6 directories, 41 files
chandramouli-sastry commented 5 months ago

Thanks @fsschneider for generating the checksums! I think all of this suggests that the data downloaded on kasimbeg-8 in /home/kasimbeg/data is incomplete/corrupted -- i had to re-download and extract fastmri and that seems to match with the one generated by Frank, so thats good! Its also good that the checksum obtained by @tfaod on criteo matches with that of Frank's! I wanted to avoid considering the vocab files in the checksum because the serialized data might not be consistent across runs -- but not sure!

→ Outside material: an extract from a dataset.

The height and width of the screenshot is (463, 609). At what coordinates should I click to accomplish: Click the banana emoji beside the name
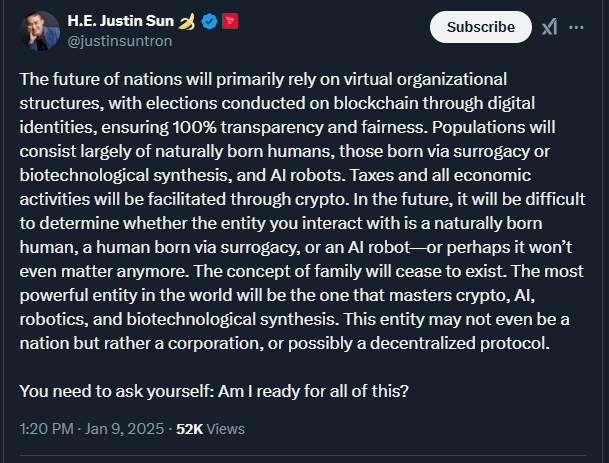186,21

I mainly only wrote this script and copy-pasted the outputs into the readme:

import os
for dirname in glob.glob("data/*"):
    os.system(f"tree {dirname} --filelimit 30")
    os.system(f"checksumdir {dirname}")

I think that we could then append the output of this code on the data directory we believe is correctly downloaded at the end of the README?

priyakasimbeg commented 5 months ago

@chandramouli-sastry did you detect any differences on kasimbeg-8 with the directory structure and file sizes that @fsschneider reported in the README before running your script? If so can you please document them in this thread.

To resolve this I think we should use @fsschneider's data setup as the source of truth. @fsschneider could you start a new PR that contains just the hash commands and results?

fsschneider commented 5 months ago

I just downloaded ogbg twice on the same computer (within seconds). Even without any apparent differences, the checksum provided by checksumdir doesn't match. So I am assuming (judging by the fact that we (mainly) see differences for TFDS datasets) that TFDS uses a timestamp (from downloading) or something similarly non-deterministic within the .tfrecord files.

As a result, I don't think that the checksums by checksumdir provide meaningful information. I would suggest closing this PR and not providing checksums.

fsschneider commented 5 months ago

@priyakasimbeg I closed this PR. Feel free to reopen if you disagree.